Naive Bayes and independence In every example I see(spam, negative vs positive tweet , weather study...) there is always the assumption that the input features (or variables) are independent.
In order for me to be able to understand whether naive Bayes can be applied to my problem, I need to truly understand what dependent variables means.
I know what dependent variables mean in mathematics but I can't seem to be able to grasp the notion in this sense because I've never come across a case study where the person says that they have dependent features so they can't use a particular data mining algorithm.
My main confusion is due to the fact that in my mind, all features are connected somehow(and I picture them as being dependent) for example in the weather case, if we choose humidity, temperature and wind as inputs aren't they related to a certain degree? like if it's really windy the temperature usually drops. I feel like maybe I'm misunderstanding dependency when it comes to data mining algorithms.
Can someone provide me with an example in which the independent features assumption can't apply?

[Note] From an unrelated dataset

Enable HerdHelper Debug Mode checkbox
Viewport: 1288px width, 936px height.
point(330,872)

 A: In Naive Bayes, they are talking about conditional dependence. First let's start with conditional independence. $X_1, \ldots, X_n$ are conditionally independent given $C=c$ if for all $x_1, \ldots, x_n,c$
$$
F_{X_1,\ldots,X_n|C}(x_1,\ldots,x_n|c) = F_{X_1|C}(x_1|c)F_{X_2|C}(x_2|c) \times \cdots \times F_{X_n|C}(x_n|c),
$$
aka the joint cumulative (conditional) distribution function factors into (conditional) marginal cumulative distribution functions.

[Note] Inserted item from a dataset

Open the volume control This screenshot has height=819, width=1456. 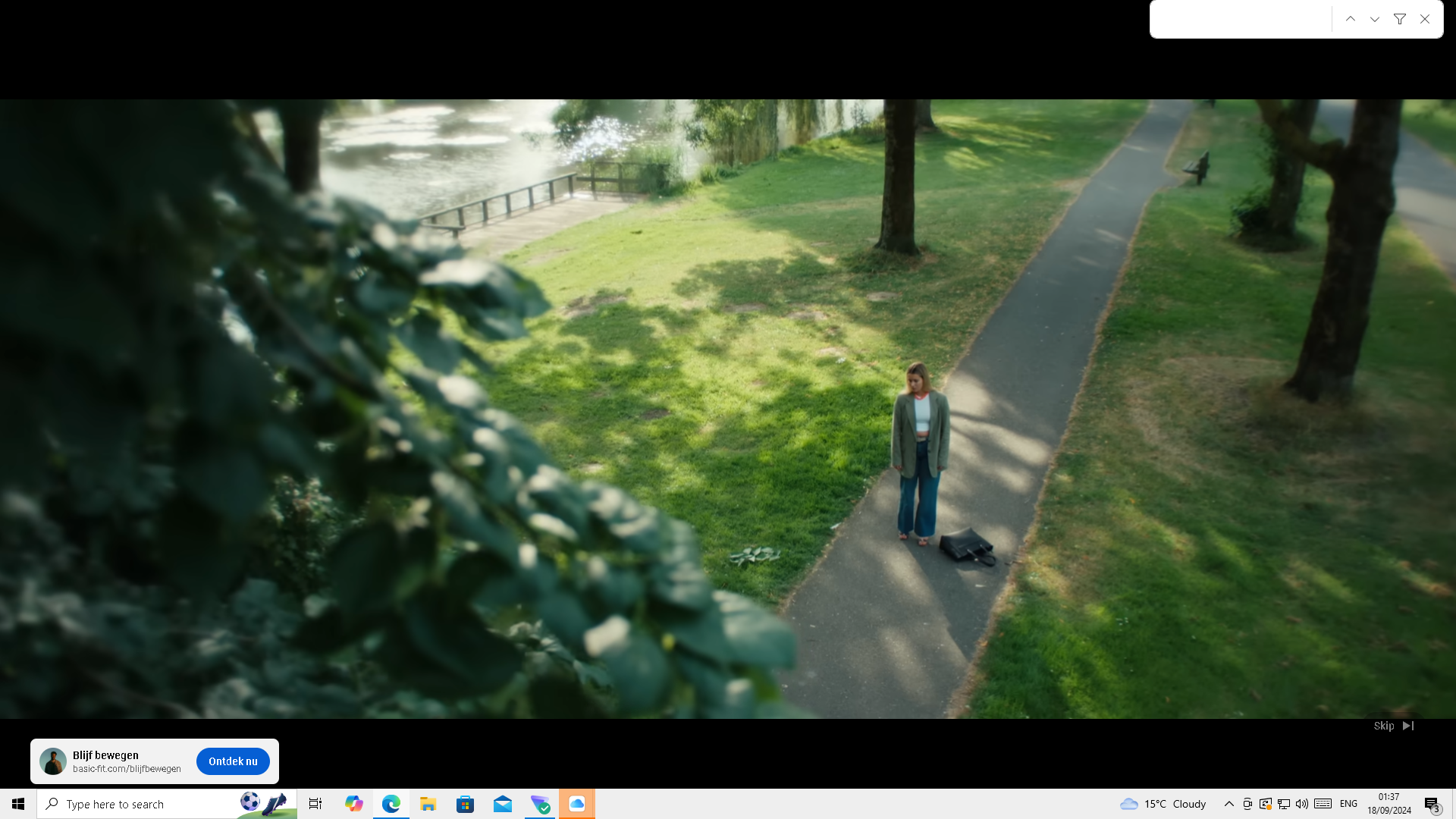(x=1302, y=804)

So they are dependent if the above is not true. There only has to be one sequence  $x_1', \ldots, x_n',c'$ such that 
$$
F_{X_1,\ldots,X_n|C}(x_1,\ldots,x_n|c) \neq F_{X_1|C}(x_1|c)F_{X_2|C}(x_2|c) \times \cdots \times F_{X_n|C}(x_n|c).
$$
Intuitively this means that knowing something about one random variable will tell you about the probabilities of the others. 

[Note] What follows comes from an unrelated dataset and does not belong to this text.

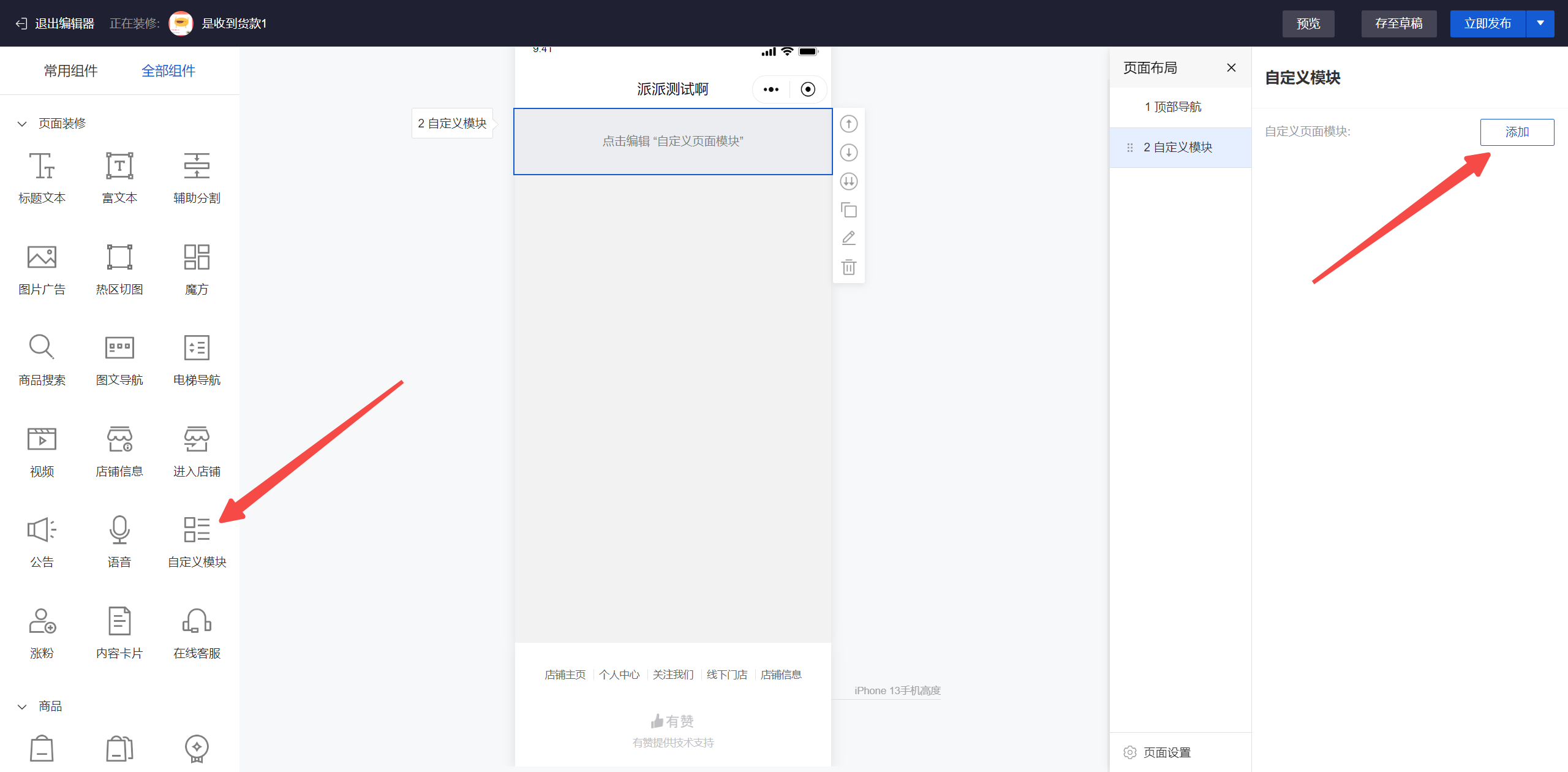Select 顶部导航 in 页面布局 panel
1568x772 pixels.
point(1173,106)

One example where this is true, say $C$ denotes the category of someone who either has a disease or does not. Let's say $1$ means they do and $0$ means they do not. Then let $X_1, \ldots, X_n$ be random measurements of this person. Depending on the measurements, $F_{X_1,\ldots,X_n|C}(x_1,\ldots,x_n|c)$ is not likely to factor, so they would be conditionally (on the disease status) dependent measurements. Intuitively this means that if you're looking at a person with the disease, the doctor is likely to know that the measurements he/she is about to take are likely to be related somehow.